Another student reported that he lost consciousness after Strauss gave him an injection during treatment for a head injury. He awoke to find his pants unbuttoned and unzipped and Strauss stroking his thigh.
Investigators said the survivors’ accounts were credible and corroborated by other records.
While many of the men were reluctant to relive traumatic experiences or harm the university, “these men explained to us that their own children are now college-aged and that they want to help ensure that something ‘like this’ never happened at OSU, or at any institution, again,” investigators said.
They said based on evidence, Strauss abused more than the 177 students identified in the report.
Strauss died by suicide in 2005 in California.
The university is facing multiple lawsuits from former students who say they were victimized by Strauss.
“Now that OSU has admitted to a monumental and fundamental failure to protect its students from sexual abuse, the taxpayers for the state of Ohio should not be responsible for the negligence of Ohio State,” said Brian Garrett, who says he was abused by Strauss. “OSU is a unique state institution in that has its own financial assets that can pay for the harm caused to sexual abuse victims.”
Strauss was a faculty member, athletics doctor and student health center physician. He served as the wrestling team doctor when Congressman Jim Jordan, R-Ohio, worked as an assistant coach. Jordan has denied accusations that he knew about the abuse but failed to report it.
Like other low-level university employees, Jordan’s name does not appear in the report.
Jordan’s spokesman said in a written statement: “The investigators concluded what we have said from the beginning: Congressman Jordan never knew of any abuse, and if he had he would have dealt with it.

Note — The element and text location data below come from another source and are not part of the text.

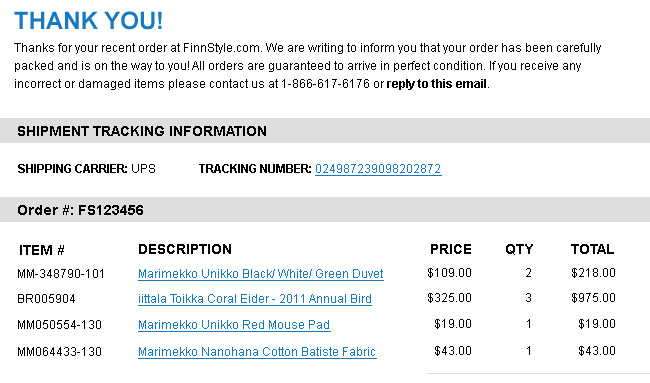Click the $325.00 price value
This screenshot has width=650, height=383.
point(449,298)
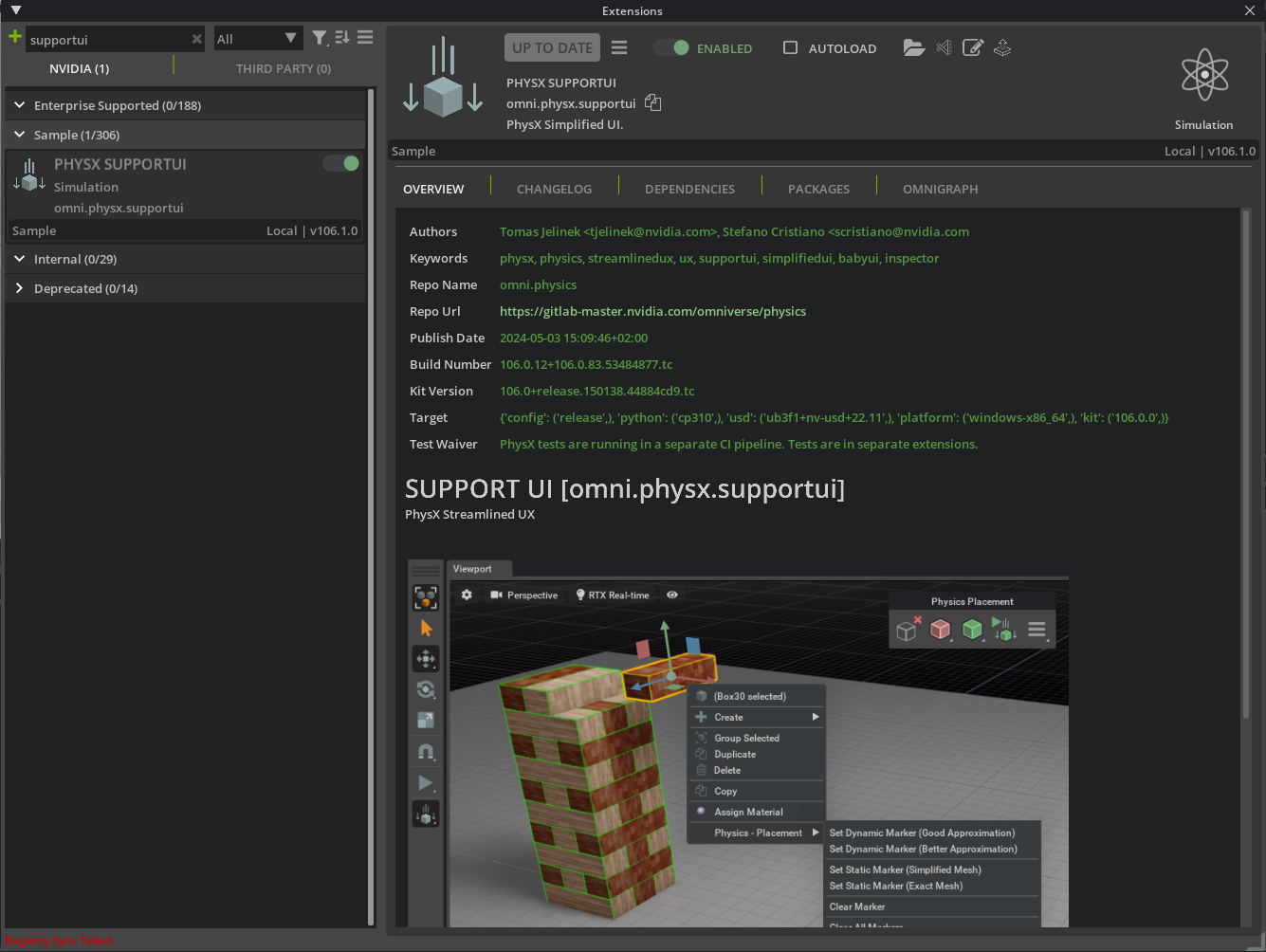Viewport: 1266px width, 952px height.
Task: Click the muted video preview icon
Action: tap(944, 47)
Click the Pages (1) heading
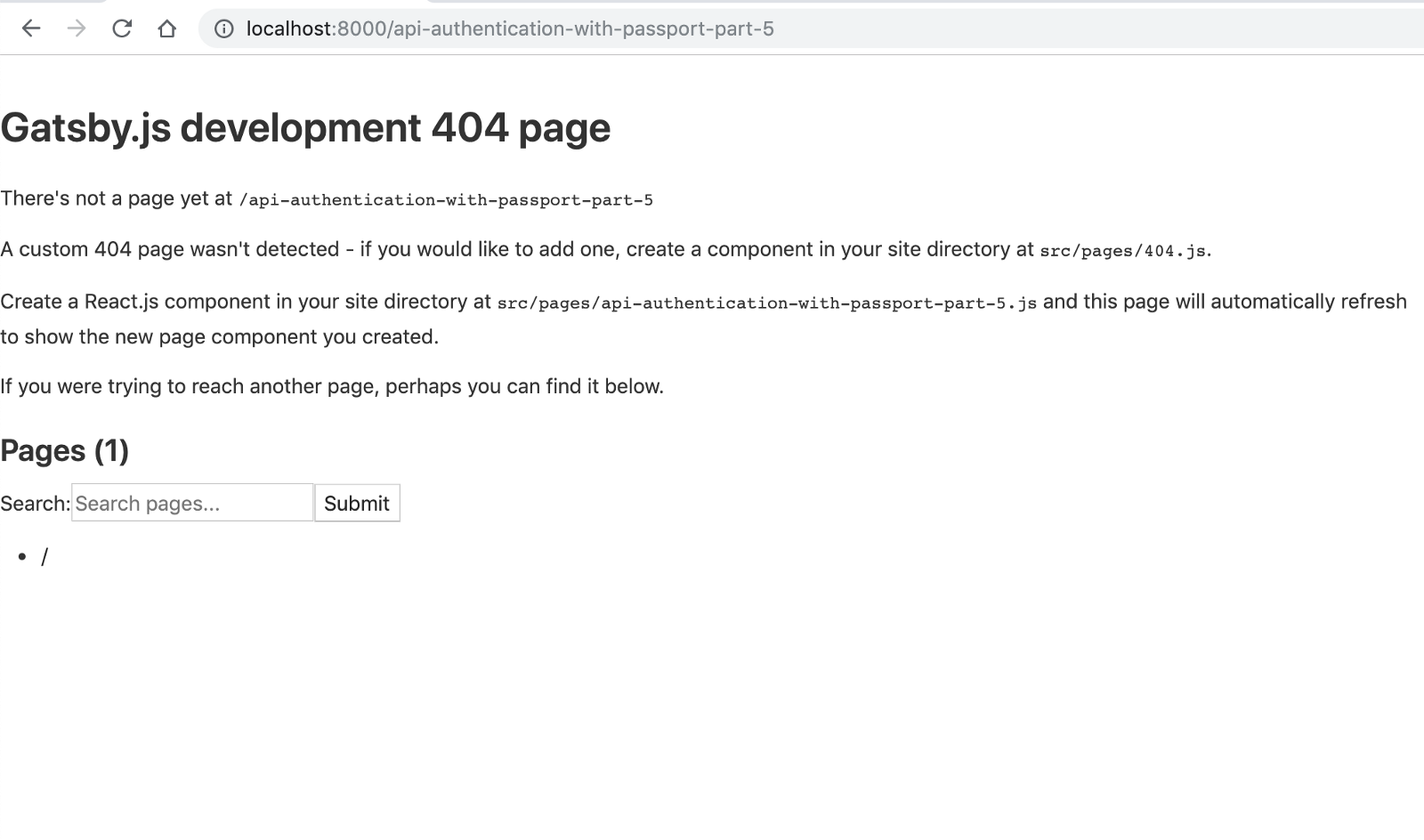 [x=64, y=450]
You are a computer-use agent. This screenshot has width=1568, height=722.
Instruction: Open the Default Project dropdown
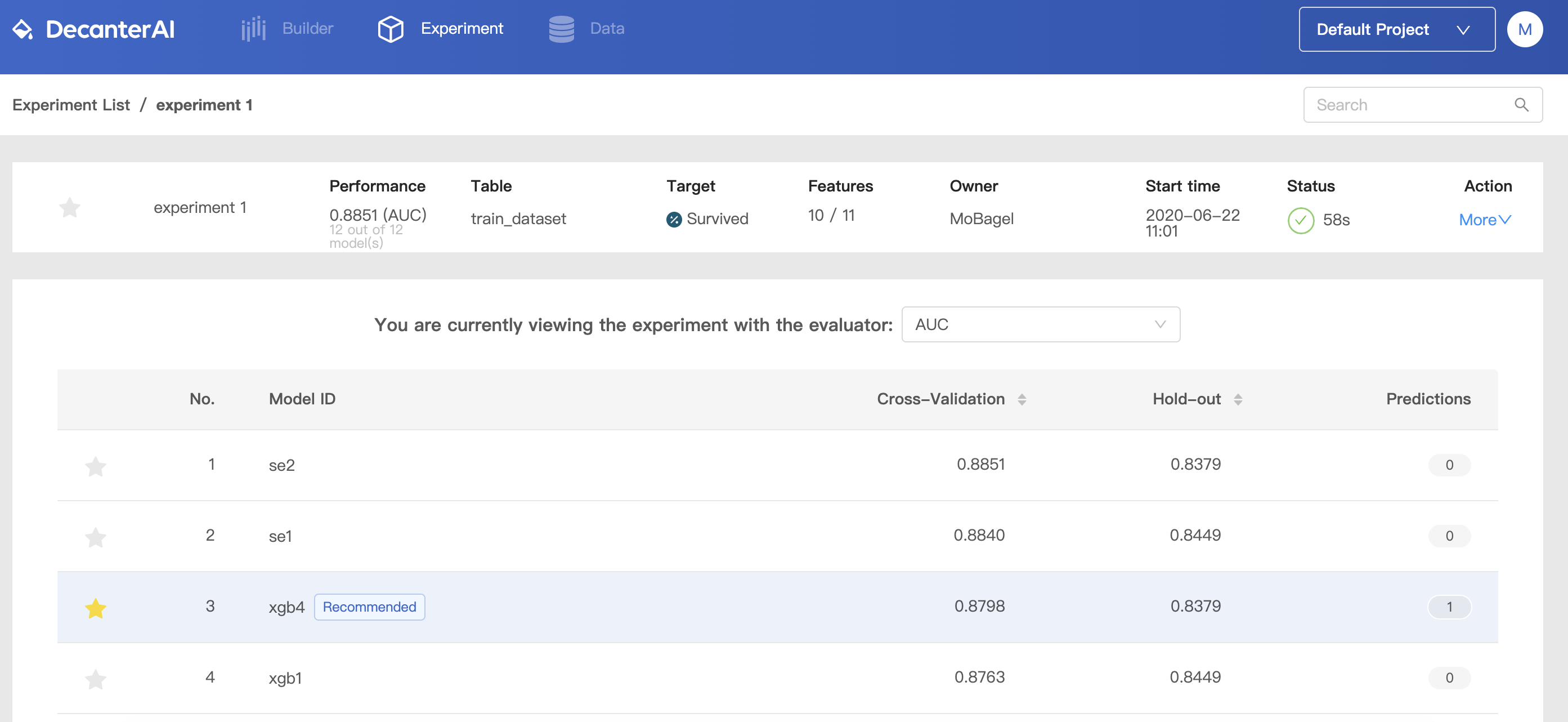click(1396, 29)
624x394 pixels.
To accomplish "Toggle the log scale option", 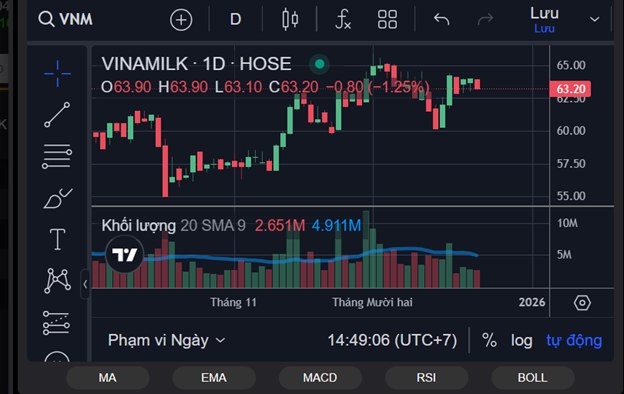I will coord(521,340).
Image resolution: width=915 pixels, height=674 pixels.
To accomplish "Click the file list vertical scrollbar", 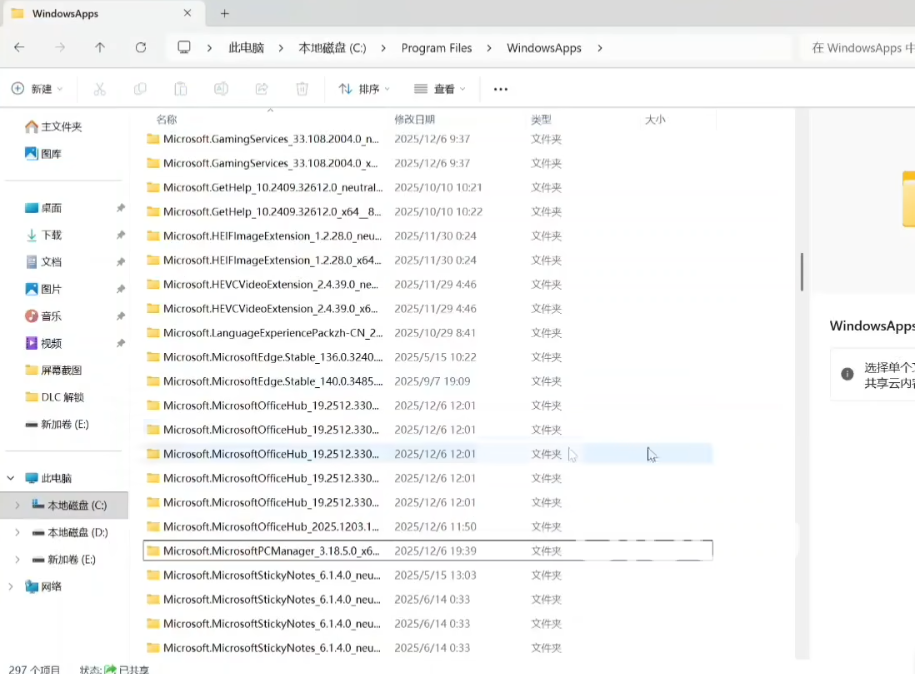I will coord(801,270).
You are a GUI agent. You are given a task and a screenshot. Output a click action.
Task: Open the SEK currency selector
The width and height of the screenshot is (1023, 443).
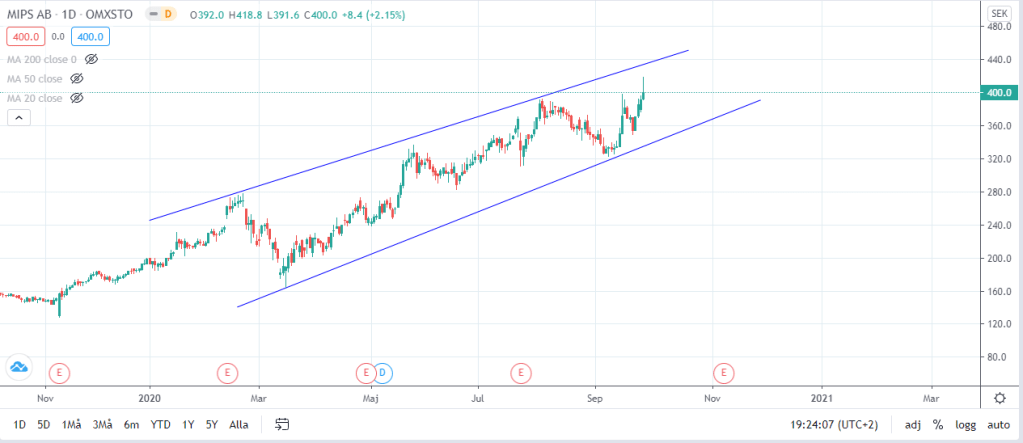998,13
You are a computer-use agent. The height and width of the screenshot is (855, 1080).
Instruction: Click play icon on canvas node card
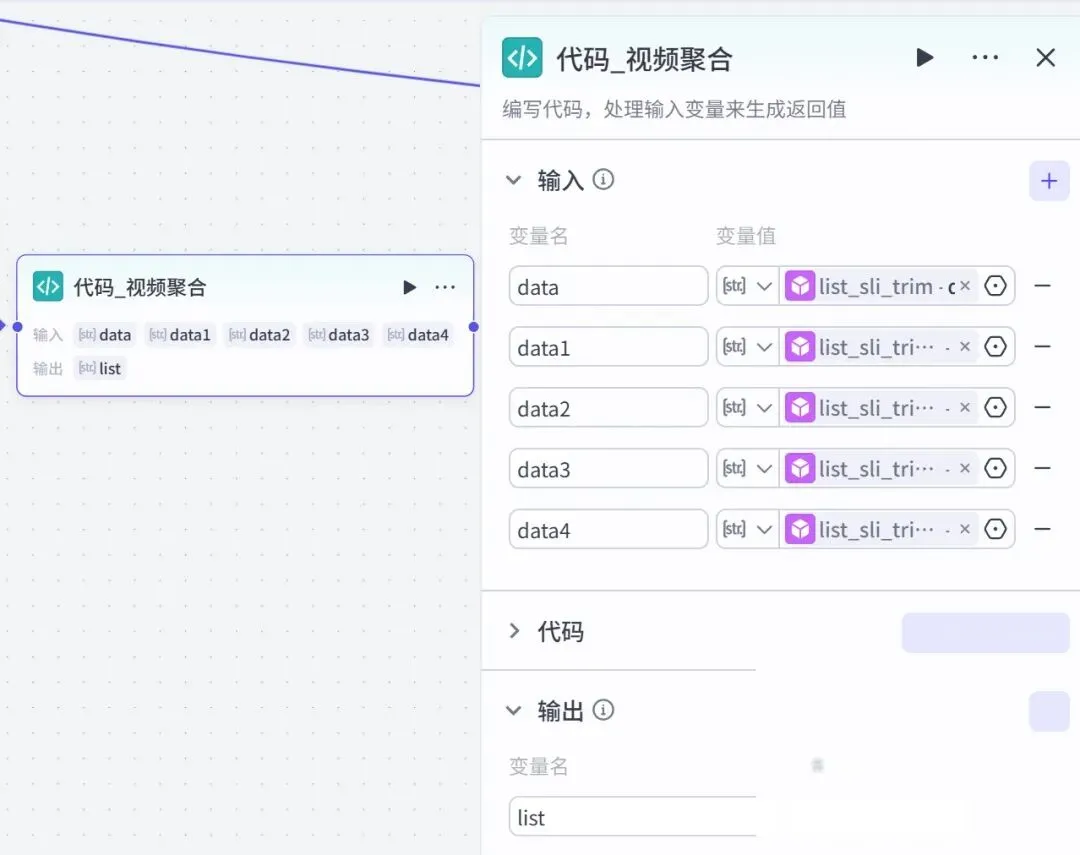pos(409,287)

As illustrated in the report, Investigators ‘did not identify any other contemporaneous documentary evidence indicating that members of the OSU coaching staff, including head coaches or assistant coaches, received or were aware of complaints regarding Strauss’ sexual misconduct.’”
In a systemwide email sent Friday, Ohio State University President Michael Drake said: “On behalf of the university, we offer our profound regret and sincere apologies to each person who endured Strauss’ abuse. Our institution’s fundamental failure at the time to prevent this abuse was unacceptable — as were the inadequate efforts to thoroughly investigate complaints raised by students and staff members.”
Strauss’ misconduct started the first year at Ohio State with unusually long genital exams of athletes and a practice of showering with them in the gym locker room.
Sixteen students told investigators that Strauss solicited them to participate in private photography shoots or that the doctor photographed them in the locker room. Swimmers, gymnasts, soccer players and wrestlers reported that Strauss showered with them and leered at them in locker rooms.
“Despite the persistence, seriousness, and regularity” of athletes’ complaints, no meaningful action was taken until January 1996 when a patient at the student health center made a complaint, triggering an internal investigation by top administrators.
Strauss was fired as a university physician but remained as a tenured faculty member. Later he was given emeritus status when he voluntarily retired in March 1998.
Redacted from the report is information about an investigation by the State Medical Board of Ohio. That information is confidential under state law.
After leaving the university, Strauss opened an off-campus private men’s clinic, placed ads for the clinic in the student newspaper and hired OSU nursing students. The abuse continued there, the report said.
In 1997, Strauss lobbied to be reinstated as a physician at OSU.
The report has been forwarded to Franklin County Prosecutor Ron O’Brien, Columbus police and the attorney general.